The computer 10 shown in FIG. 2 includes a CPU (Central Processing Unit) 10a that is a calculation means, a main storage device (main memory) 10b that is a storage means, and an external storage device 10c. As the external storage device 10c, a magnetic disk device, an SSD (Solid State Drive), or the like is used. The computer 10 in FIG. 2 includes a network I / F (interface) 10d for connecting to an external device via a network, a display mechanism 10e for performing display output to the display device, and a sound output. And an audio mechanism 10f. Furthermore, an input device 10g such as a keyboard or a mouse is provided. A chip set and a bridge circuit (not shown) are interposed between the CPU 10a and other components.

  In FIG. 2, each component is connected via various buses such as a system bus and an input / output bus. For example, the CPU 10a and the main storage device 10b are connected via a system bus or a memory bus. Further, between the CPU 10a and the external storage device 10c, the network I / F 10d, the display mechanism 10e, the sound mechanism 10f, the input device 10g, and the like, PCI (Peripheral Components Interconnect), PCI Express, serial ATA (AT Attachment), USB ( It is connected via an input / output bus such as Universal Serial Bus) or AGP (Accelerated Graphics Port).

  Note that FIG. 2 merely illustrates a hardware configuration of a computer suitable for realizing the analysis apparatus 100 of the present embodiment, and it is needless to say that the configuration is not limited to the illustrated configuration. For example, in addition to the external storage device 10c, a drive using a flexible disk or an optical disk as a medium or a USB memory may be provided as an auxiliary storage device. The USB memory is connected to the bridge circuit via the USB. Further, the voice mechanism 10f may be provided as a function of a chipset without being an independent configuration.
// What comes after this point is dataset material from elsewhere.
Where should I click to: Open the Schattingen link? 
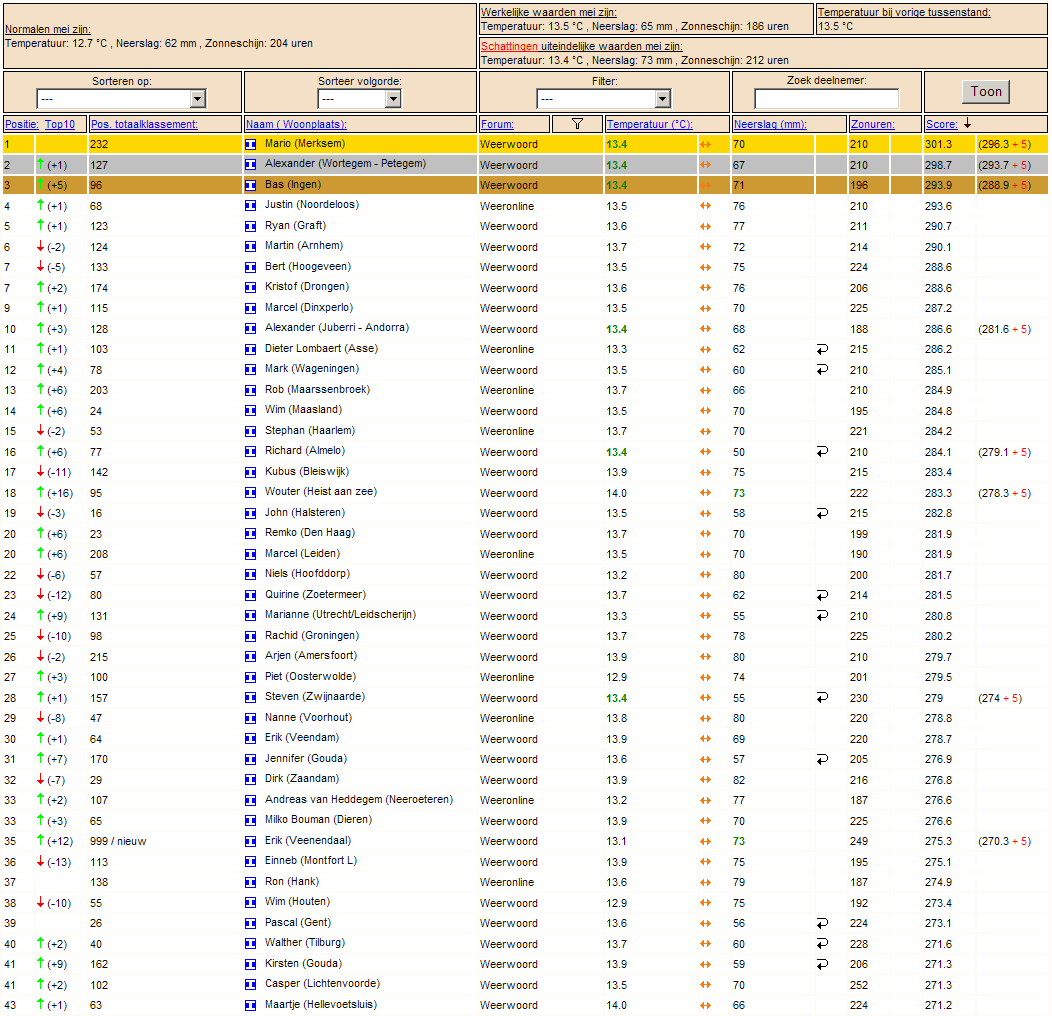pyautogui.click(x=509, y=46)
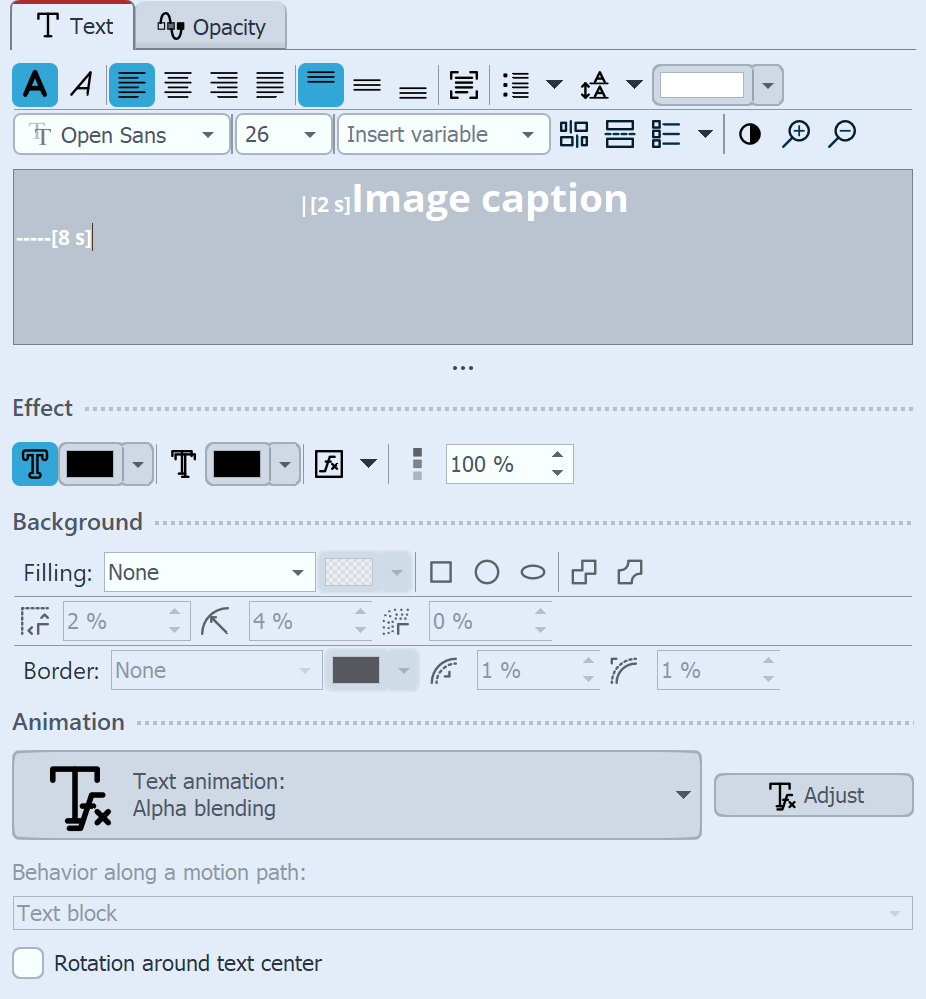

  In the analysis apparatus 100 shown in FIG. 1, the analysis control unit 120, the cell creation unit 130, the interaction force calculation unit 140, and the particle position calculation unit 150 are read into the main storage device 10b in the computer 10 shown in FIG. 2, for example. This function is realized by the CPU 10a executing the program, and is a means realized by cooperation of software and hardware resources. The parameter receiving unit 110 is realized by, for example, a program-controlled CPU 10a and an input device 10g. The particle information holding unit 160 is realized by a storage unit such as the main storage device 10b or the external storage device 10c, for example. The communication control unit 170 is realized by, for example, a program-controlled CPU 10a and a network I / F 10d.

  The parameter receiving unit 110 is a receiving unit that receives parameters necessary for the analysis process. Specifically, the cell size (the length of one side of the cell) and the cut-off distance (the length of one side of the cut-off range, the cut-off range) necessary for calculation by the cell method will be described later. ) Is accepted. Moreover, you may receive the input (for example, mass, electric charge, etc.) about the attribute and state regarding the particle | grains to be analyzed. Furthermore, in the behavioral analysis of particles, distributed processing by a plurality of computers is generally performed in order to cope with the size of the calculation load. In this case, information such as the number of processors and particles allocated to each processor is used. Etc. may be accepted.

  The analysis control unit 120 controls the entire processing of particle behavior analysis by the analysis apparatus 100. It also collects and creates information necessary for processing. Specifically, for example, the parameter receiving unit 110 and the communication control unit 170 are controlled to acquire parameters necessary for analysis processing and information on particles to be analyzed. The analysis control unit 120 is a calculation unit that calculates the other parameter based on the received parameter when the parameter reception unit 110 receives one of the cell size and the cutoff distance as a parameter. The information thus obtained is passed to the cell creation unit 130, the interaction force calculation unit 140, and the particle position calculation unit 150. Then, the analysis control unit 120 stores the position information calculated by the particle position calculation unit 150 in the particle information holding unit 160. That is, the analysis control unit 120 also functions as an updating unit that updates the position information of the particles held in the particle information holding unit 160. When the particle behavior analysis is executed by distributed processing, the analysis control unit 120 controls the communication control unit 170 to exchange analysis results with other analysis devices 100 at each step in the analysis processing. Collect information necessary for the processing of the next step.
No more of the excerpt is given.